• Records to process
------------------------------------

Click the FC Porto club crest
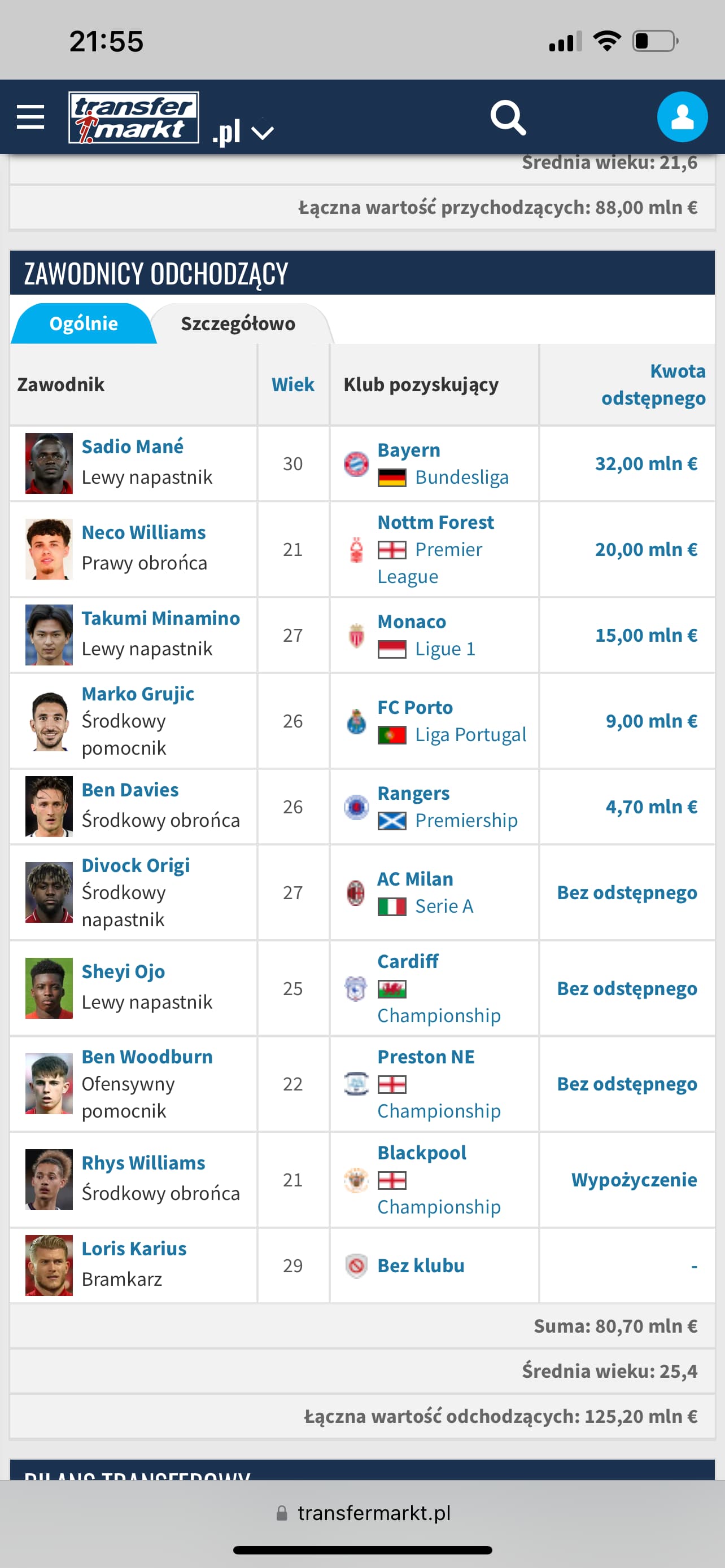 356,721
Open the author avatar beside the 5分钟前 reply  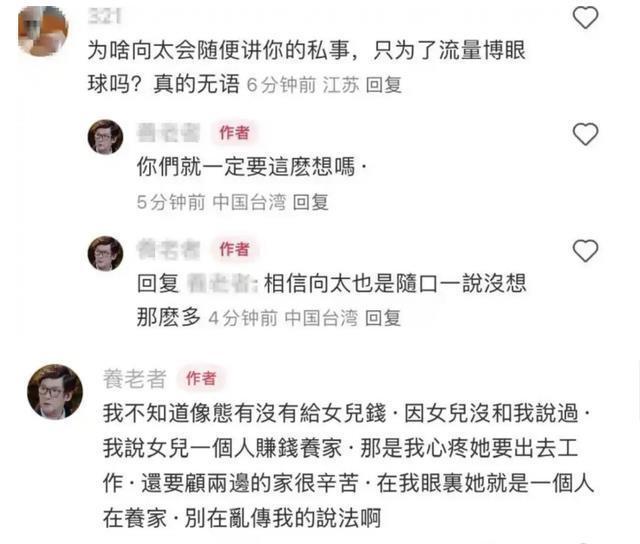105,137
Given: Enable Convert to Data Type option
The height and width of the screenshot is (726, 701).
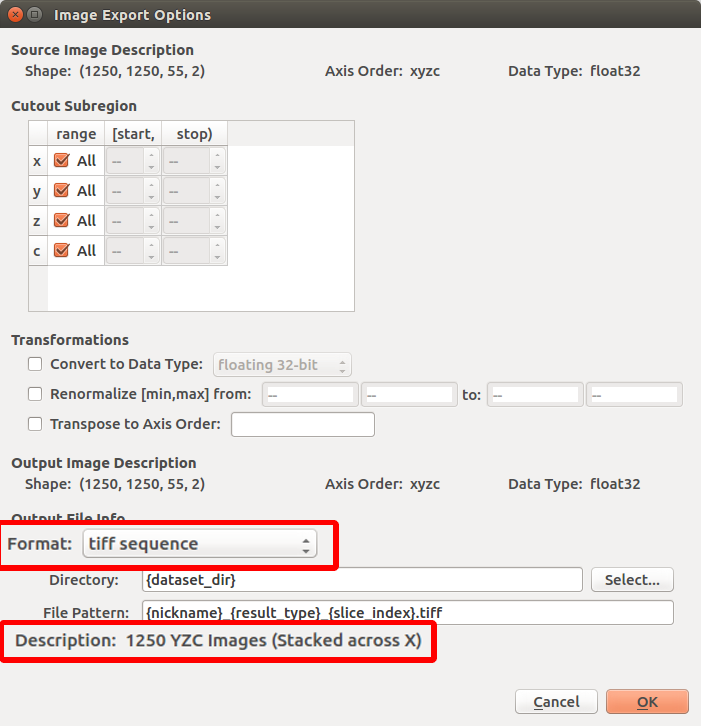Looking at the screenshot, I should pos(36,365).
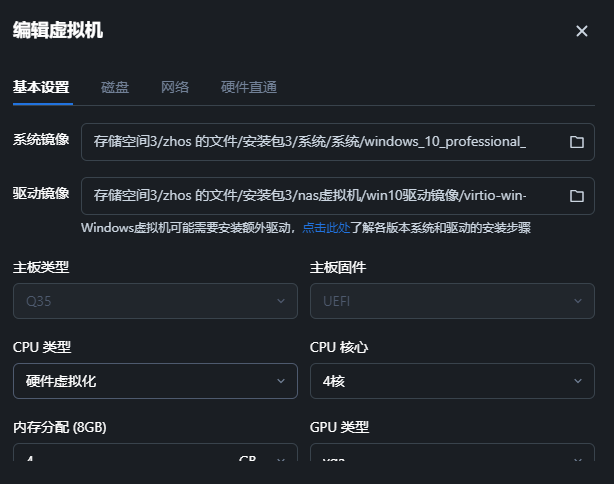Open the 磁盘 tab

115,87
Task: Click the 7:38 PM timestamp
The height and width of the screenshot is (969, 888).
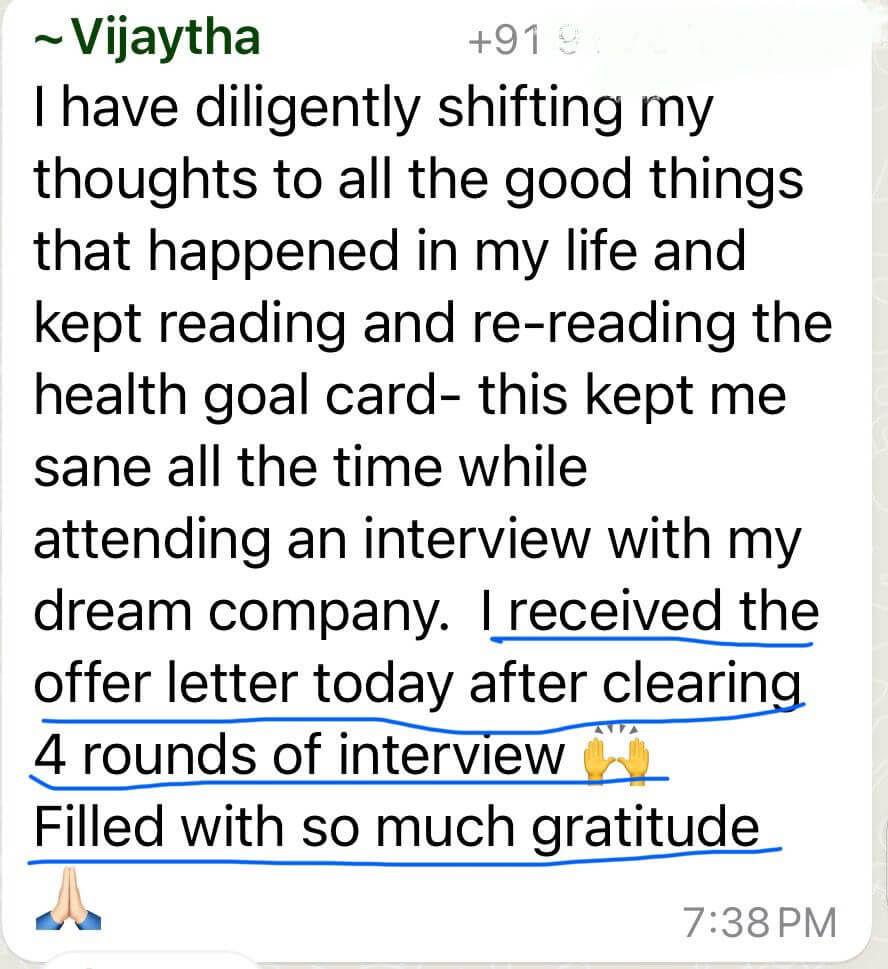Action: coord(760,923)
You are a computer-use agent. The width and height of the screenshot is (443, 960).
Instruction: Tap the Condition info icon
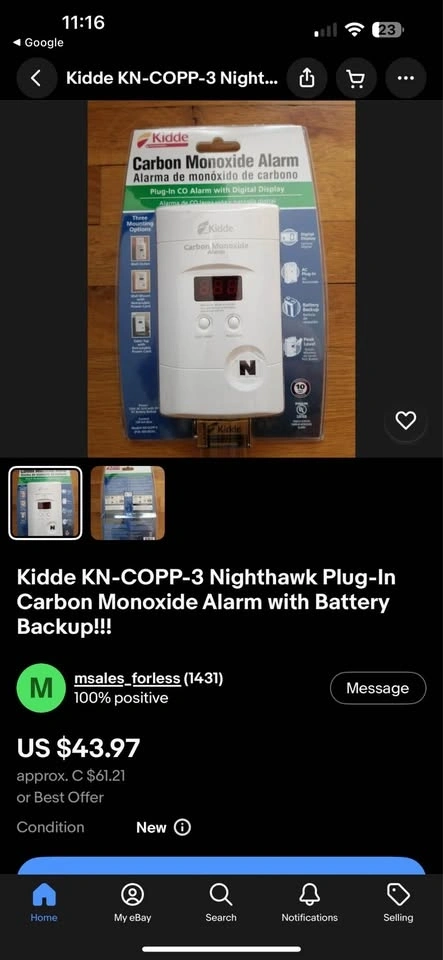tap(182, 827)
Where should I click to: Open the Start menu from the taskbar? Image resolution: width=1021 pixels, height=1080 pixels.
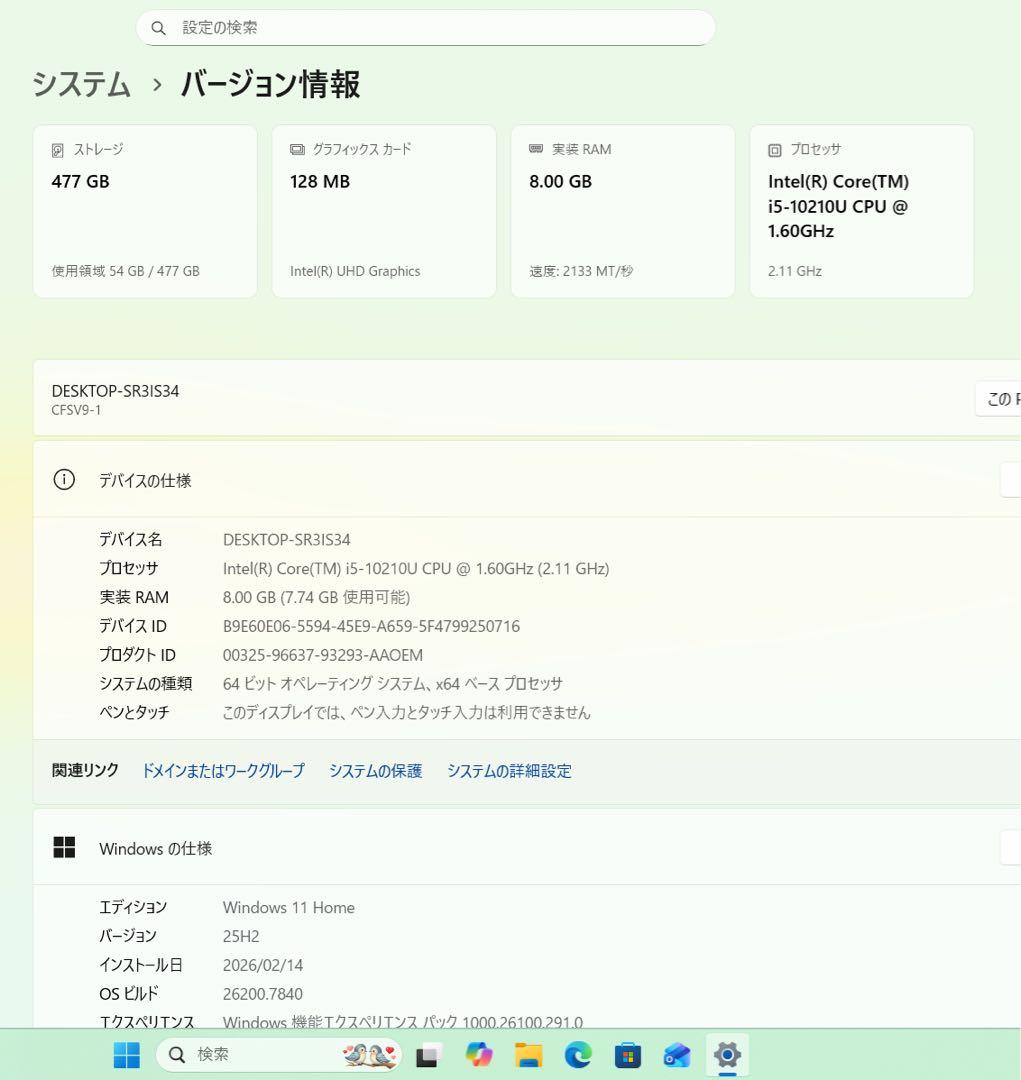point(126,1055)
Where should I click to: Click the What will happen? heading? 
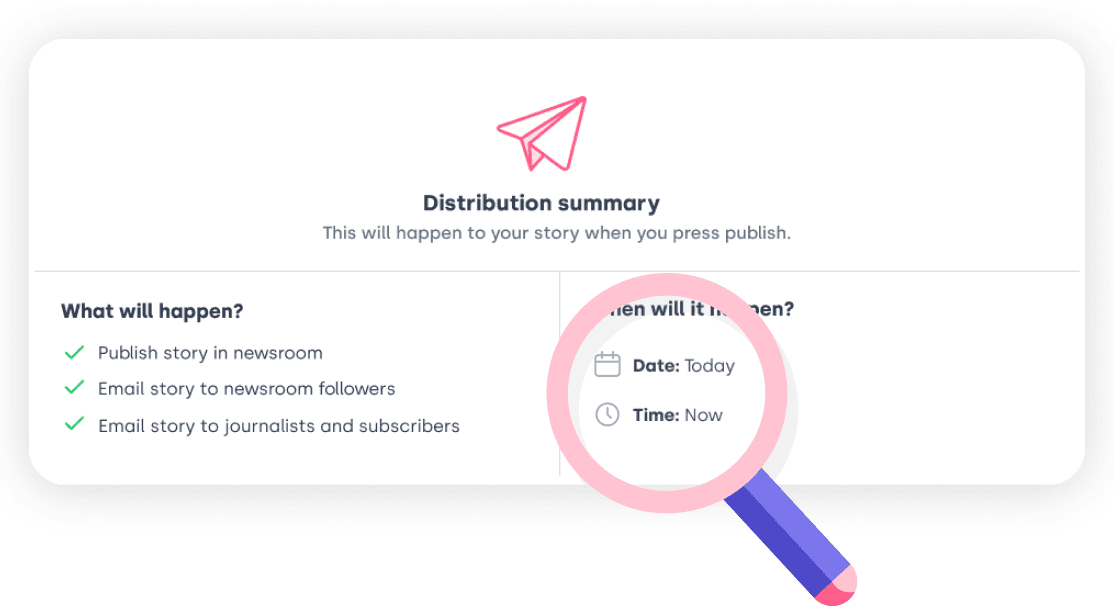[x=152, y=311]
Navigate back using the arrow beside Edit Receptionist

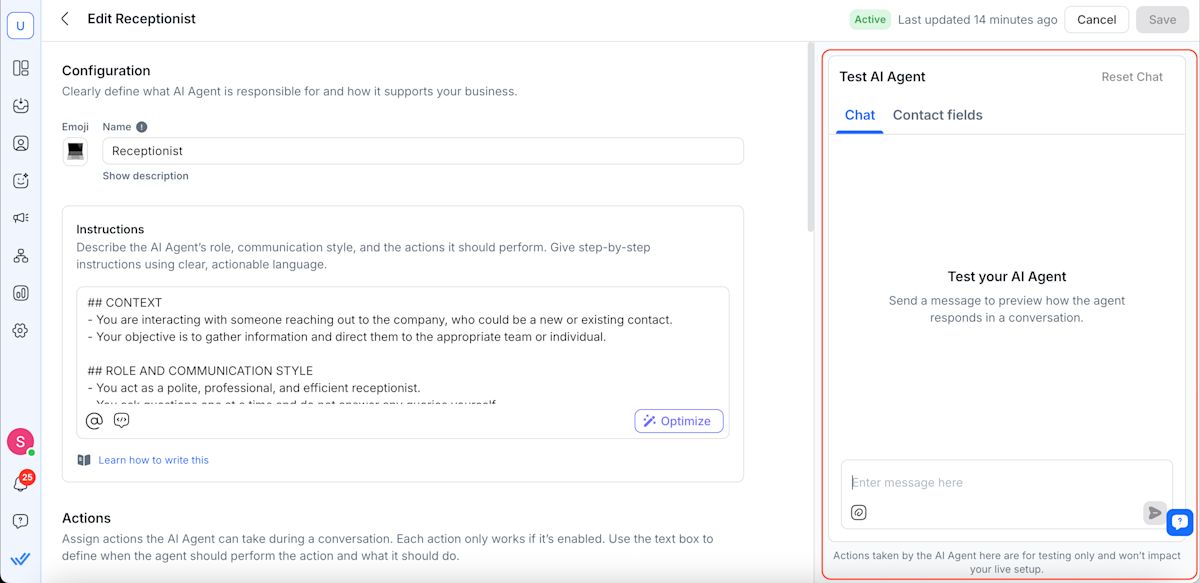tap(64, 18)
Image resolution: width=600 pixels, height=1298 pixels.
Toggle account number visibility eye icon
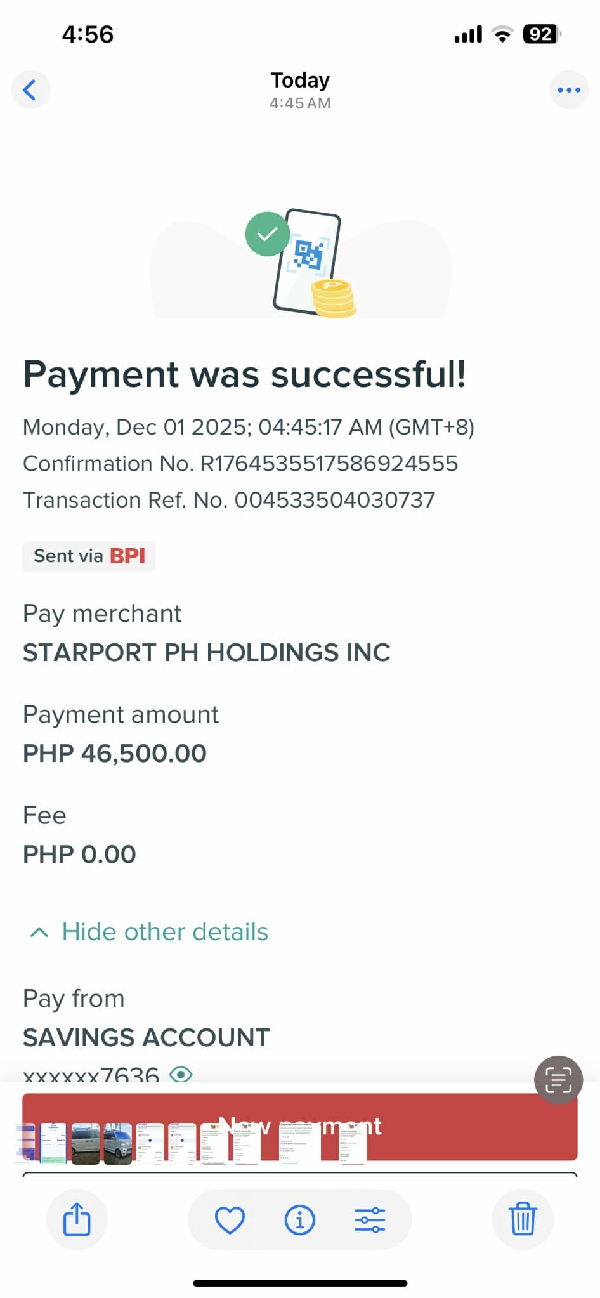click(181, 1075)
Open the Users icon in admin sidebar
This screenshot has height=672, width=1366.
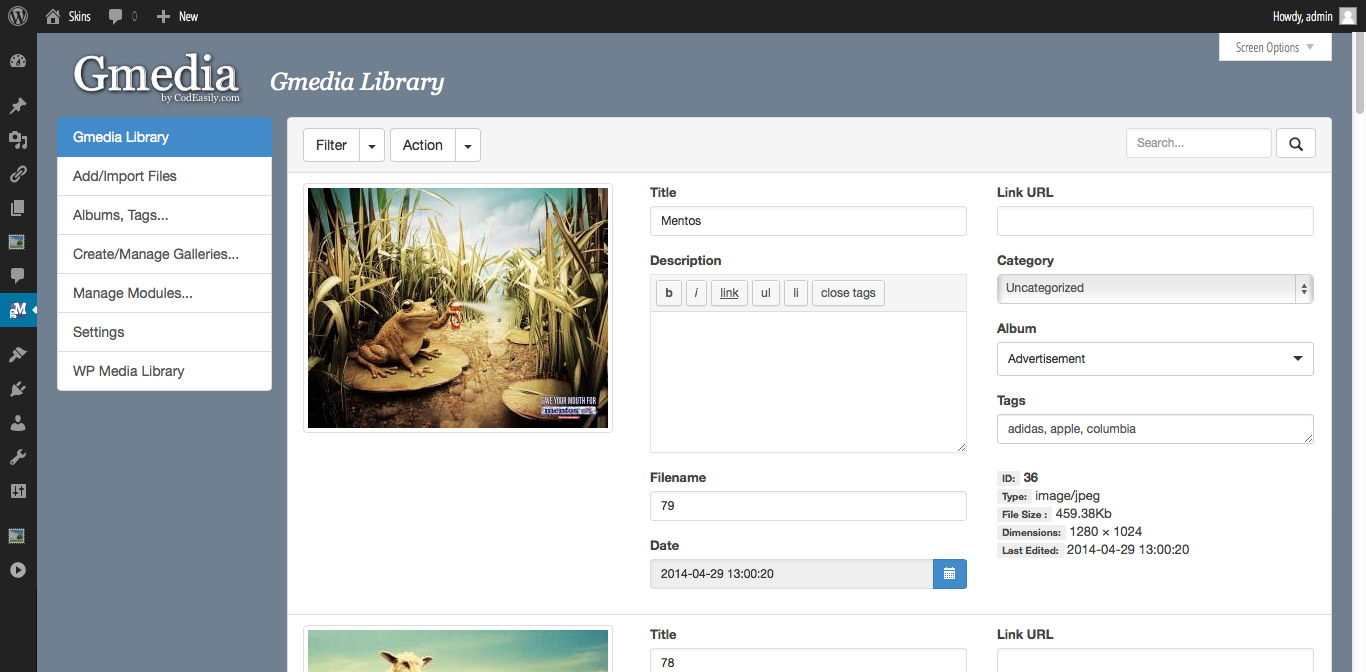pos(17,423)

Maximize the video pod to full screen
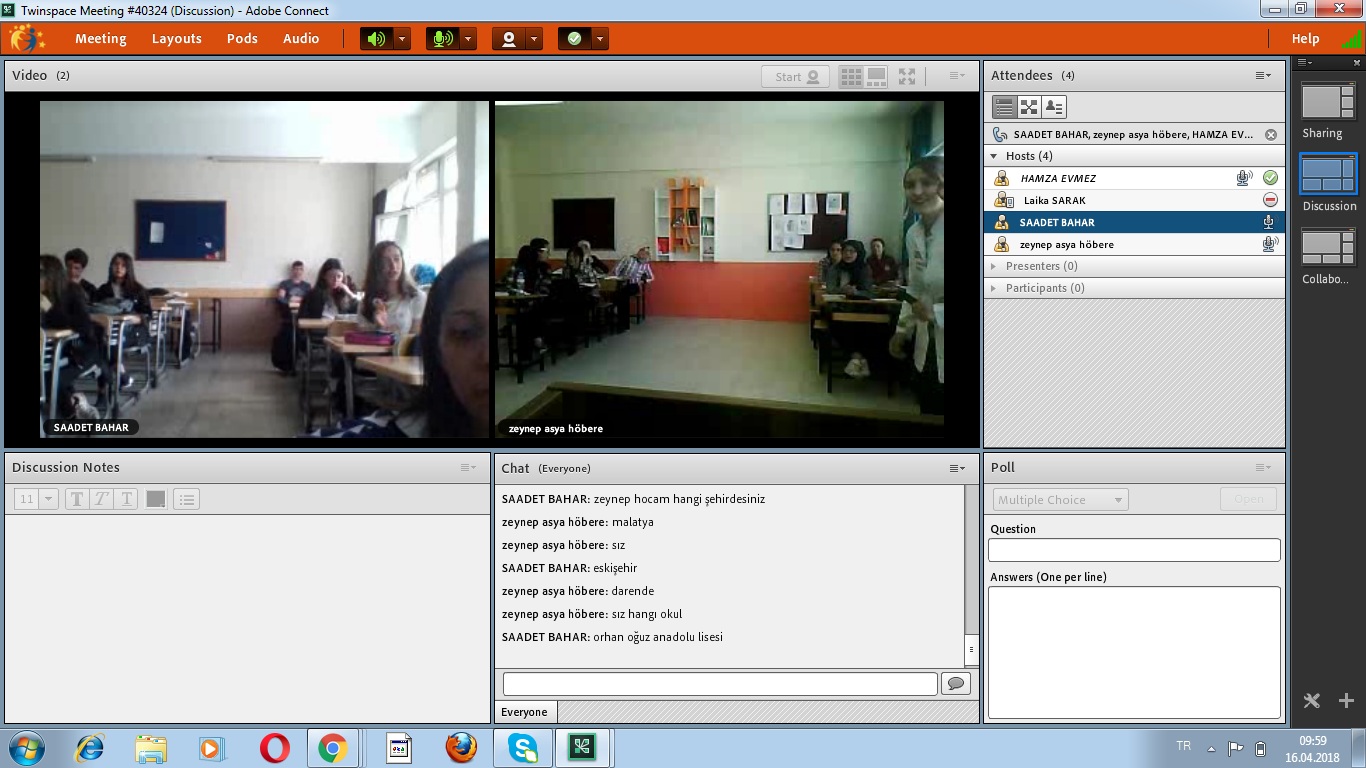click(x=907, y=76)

------------------------------------

• Given instruction
Which of the lines above contain the word "Where"? Copy each of them out.

• Correct output
Where should I click to: Open the Start menu from the taskbar? Image resolution: width=1021 pixels, height=1080 pixels.
Where should I click to: Click the What will happen? heading? 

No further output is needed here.